Thursday, December 31, 2015

Filled Under: ,

Hukum Menambahkan Lafal Sayyidina dalam Shalawat Ibrahimiyah

www.majeliswalisongo.com - Bolehkah Menggunakan Kata Sayyidina dalam Shalawat Ibrahimiyah ?  - Hukum Mengucapkan "Sayyidina" dalam Shalawat Ibrahimiyah - Menambahkan Lafal Sayyidina dalam Shalawat - Dalam beberapa artikel saya sebelumnya, saya telah menyinggung beberapa teks shalawat yang merupakan gubahan dari beberapa ulama besar beserta khasiat dari shalawat tersebut sesuai dengan apa yang termaktub dan dijelaskan dalam kitab-kitab, khususnya kitab induk yang saya gunakan adalah Afdhalush Shalawat 'Alaa Sayyidis Saadaat


Diantara shalawat yang telah saya bahas adalah Shalawat Ibrahimiyah beserta Khasiatnya.

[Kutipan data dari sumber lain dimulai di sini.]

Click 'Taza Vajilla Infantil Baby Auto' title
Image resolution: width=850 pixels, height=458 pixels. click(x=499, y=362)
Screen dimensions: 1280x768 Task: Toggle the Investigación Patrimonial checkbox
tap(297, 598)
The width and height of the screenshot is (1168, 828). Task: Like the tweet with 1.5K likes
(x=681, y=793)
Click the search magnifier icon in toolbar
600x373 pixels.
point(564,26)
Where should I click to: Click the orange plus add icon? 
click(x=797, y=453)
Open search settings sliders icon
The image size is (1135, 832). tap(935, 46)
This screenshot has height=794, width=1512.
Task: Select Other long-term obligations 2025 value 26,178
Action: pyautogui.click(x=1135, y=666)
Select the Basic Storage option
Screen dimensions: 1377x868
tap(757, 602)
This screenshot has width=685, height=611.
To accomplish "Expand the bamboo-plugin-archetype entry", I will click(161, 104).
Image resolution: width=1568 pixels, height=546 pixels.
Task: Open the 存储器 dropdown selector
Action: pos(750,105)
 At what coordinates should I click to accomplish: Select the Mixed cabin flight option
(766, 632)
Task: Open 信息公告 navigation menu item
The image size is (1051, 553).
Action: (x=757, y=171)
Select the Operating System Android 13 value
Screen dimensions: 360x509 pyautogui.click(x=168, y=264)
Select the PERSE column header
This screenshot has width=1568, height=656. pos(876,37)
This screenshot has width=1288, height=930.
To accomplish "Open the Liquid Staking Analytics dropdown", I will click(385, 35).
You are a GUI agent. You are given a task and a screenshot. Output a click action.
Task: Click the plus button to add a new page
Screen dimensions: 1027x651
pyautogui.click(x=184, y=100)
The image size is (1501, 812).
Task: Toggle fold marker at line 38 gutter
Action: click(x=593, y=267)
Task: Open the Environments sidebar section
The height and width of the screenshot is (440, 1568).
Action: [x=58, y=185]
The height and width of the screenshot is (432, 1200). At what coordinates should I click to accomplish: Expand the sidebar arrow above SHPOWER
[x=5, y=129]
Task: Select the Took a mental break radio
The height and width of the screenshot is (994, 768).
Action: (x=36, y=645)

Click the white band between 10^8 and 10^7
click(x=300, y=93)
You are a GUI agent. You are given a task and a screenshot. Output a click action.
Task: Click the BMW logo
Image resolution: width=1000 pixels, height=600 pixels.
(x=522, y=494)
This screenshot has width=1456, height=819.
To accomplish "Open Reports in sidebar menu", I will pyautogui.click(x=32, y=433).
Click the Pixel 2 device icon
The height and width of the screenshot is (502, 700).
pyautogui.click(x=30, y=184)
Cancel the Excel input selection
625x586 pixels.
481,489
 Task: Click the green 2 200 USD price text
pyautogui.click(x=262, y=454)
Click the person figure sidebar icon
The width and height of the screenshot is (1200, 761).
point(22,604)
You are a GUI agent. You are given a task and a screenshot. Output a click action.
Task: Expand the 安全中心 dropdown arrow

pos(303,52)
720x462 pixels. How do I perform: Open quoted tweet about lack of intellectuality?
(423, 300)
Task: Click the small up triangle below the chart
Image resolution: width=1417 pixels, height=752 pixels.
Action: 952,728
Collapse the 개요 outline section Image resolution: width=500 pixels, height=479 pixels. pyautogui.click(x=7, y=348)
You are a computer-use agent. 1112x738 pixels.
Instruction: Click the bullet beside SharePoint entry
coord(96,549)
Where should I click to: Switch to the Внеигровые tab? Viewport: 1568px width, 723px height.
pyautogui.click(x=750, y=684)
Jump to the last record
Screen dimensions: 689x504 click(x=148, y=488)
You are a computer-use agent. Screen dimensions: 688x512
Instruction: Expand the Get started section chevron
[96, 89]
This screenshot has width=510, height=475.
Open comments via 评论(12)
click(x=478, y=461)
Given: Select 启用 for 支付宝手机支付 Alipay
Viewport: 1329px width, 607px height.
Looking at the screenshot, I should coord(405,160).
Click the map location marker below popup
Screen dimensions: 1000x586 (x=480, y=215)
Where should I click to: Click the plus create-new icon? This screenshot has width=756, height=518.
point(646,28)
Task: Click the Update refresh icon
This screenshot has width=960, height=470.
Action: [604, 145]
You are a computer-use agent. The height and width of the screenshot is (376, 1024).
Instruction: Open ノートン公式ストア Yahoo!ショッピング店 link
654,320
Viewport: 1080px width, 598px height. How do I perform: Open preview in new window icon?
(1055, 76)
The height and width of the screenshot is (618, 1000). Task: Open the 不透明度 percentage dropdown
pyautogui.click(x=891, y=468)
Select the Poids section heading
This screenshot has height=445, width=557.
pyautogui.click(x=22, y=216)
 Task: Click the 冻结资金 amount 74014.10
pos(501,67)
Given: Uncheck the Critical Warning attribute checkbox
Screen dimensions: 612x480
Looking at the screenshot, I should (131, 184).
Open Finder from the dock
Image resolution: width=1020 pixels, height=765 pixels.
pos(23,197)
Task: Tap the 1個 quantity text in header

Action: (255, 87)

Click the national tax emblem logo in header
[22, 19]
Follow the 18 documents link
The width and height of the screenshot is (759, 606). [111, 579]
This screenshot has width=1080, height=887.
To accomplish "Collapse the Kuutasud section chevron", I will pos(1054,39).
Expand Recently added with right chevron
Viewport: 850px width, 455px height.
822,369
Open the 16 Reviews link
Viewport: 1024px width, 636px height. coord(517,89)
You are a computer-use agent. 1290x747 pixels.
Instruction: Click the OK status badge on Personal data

Namun kemudian yang menjadi pertanyaan adalah, "Bolehkah memberikan tambahan kata Sayyidina pada shalawat Ibrahimiyah, mengingat hadits yang meriwayatkan tentang shalawat tersebut tidak menggunakan lafal "sayyidina" ? Nah, untuk menjawab pertanyaan ini, saya tidak akan memberikan pendapat saya secara pribadi akan tetapi akan saya ambilkan dari al-Quran dan pendapat para ulama besar yang tentunya sudah terbukti kualitas keilmuan, keulamaan dan kehebatannya. Dan berikut ini penjelasan dari al-Quran dan pendapat dari para ulama, Syaikh, dan para Imam yang mulia.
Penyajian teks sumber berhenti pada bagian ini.